** SUPPLIED ENTRIES **
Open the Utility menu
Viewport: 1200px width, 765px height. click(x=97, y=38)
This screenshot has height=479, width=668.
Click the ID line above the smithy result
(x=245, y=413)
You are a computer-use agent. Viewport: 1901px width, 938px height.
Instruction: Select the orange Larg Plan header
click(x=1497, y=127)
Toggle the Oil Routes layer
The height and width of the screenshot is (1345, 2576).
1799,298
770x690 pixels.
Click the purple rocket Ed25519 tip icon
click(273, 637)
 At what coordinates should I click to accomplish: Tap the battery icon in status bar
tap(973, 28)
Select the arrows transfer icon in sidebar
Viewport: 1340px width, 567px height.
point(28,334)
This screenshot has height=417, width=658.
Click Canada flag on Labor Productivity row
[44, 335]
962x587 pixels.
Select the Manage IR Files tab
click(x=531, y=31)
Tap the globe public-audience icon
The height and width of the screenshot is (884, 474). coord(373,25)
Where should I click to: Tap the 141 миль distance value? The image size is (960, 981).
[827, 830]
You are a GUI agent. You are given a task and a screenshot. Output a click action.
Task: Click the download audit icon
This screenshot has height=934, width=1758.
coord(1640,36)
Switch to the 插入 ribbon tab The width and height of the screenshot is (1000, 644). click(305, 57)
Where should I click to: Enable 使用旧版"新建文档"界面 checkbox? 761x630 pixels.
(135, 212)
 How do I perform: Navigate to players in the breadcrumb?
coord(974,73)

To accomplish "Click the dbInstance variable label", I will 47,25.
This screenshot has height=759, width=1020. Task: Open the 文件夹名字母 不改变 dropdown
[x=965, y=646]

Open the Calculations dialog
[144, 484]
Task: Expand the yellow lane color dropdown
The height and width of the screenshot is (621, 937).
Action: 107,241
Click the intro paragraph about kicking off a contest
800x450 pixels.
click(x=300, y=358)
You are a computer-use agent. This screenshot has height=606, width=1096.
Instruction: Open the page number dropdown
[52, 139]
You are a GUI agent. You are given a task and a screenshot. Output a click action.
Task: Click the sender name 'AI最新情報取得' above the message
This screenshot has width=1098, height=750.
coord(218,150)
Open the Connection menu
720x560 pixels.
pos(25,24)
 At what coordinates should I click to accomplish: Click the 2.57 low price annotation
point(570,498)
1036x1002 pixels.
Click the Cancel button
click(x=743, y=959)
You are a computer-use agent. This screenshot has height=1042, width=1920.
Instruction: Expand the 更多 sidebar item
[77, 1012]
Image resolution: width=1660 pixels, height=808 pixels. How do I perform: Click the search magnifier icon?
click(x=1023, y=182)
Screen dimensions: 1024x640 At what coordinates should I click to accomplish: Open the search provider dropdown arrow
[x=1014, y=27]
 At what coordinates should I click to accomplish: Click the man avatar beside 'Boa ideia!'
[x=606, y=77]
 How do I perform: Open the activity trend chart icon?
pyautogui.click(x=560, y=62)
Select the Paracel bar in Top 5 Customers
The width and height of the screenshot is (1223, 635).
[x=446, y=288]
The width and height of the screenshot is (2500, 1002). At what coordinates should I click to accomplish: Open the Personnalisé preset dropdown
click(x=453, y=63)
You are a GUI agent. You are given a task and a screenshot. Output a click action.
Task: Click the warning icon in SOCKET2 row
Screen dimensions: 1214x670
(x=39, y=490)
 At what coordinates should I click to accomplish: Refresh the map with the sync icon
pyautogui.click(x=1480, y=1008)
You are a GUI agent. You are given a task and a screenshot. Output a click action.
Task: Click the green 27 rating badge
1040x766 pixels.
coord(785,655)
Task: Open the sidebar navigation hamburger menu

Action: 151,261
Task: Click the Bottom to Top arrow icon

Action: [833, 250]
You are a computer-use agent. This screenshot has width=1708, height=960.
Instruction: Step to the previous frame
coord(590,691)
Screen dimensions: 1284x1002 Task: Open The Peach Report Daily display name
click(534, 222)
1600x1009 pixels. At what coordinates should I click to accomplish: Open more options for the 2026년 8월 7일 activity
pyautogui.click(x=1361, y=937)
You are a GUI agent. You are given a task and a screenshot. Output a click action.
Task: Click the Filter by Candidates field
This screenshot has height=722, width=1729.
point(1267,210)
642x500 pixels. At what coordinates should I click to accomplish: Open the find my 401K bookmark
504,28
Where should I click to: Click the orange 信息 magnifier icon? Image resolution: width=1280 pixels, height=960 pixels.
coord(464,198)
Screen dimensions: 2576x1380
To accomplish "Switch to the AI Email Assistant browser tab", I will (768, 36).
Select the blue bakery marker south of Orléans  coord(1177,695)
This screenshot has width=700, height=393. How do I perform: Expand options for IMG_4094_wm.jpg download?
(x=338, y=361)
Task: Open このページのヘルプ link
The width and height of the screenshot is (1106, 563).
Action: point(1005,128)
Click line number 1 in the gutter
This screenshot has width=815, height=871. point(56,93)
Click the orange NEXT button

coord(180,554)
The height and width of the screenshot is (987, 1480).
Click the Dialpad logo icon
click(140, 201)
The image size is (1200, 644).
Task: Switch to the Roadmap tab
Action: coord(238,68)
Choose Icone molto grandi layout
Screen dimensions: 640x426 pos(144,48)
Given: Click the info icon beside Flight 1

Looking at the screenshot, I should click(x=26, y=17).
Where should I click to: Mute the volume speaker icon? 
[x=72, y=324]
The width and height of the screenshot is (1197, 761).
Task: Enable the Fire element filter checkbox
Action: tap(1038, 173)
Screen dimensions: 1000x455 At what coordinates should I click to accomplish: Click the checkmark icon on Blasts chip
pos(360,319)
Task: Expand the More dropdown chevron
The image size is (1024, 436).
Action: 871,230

** TASK GOAL **
Retype the data from the line containing "The height and width of the screenshot is (987, 1480)." through the end of the data, including both ends.

** OUTPUT OF THE TASK **
The height and width of the screenshot is (987, 1480).
Click the Dialpad logo icon
click(140, 201)
The image size is (1200, 644).
Task: Switch to the Roadmap tab
Action: coord(238,68)
Choose Icone molto grandi layout
Screen dimensions: 640x426 pos(144,48)
Given: Click the info icon beside Flight 1

Looking at the screenshot, I should click(x=26, y=17).
Where should I click to: Mute the volume speaker icon? 
[x=72, y=324]
The width and height of the screenshot is (1197, 761).
Task: Enable the Fire element filter checkbox
Action: tap(1038, 173)
Screen dimensions: 1000x455 At what coordinates should I click to accomplish: Click the checkmark icon on Blasts chip
pos(360,319)
Task: Expand the More dropdown chevron
The image size is (1024, 436).
Action: 871,230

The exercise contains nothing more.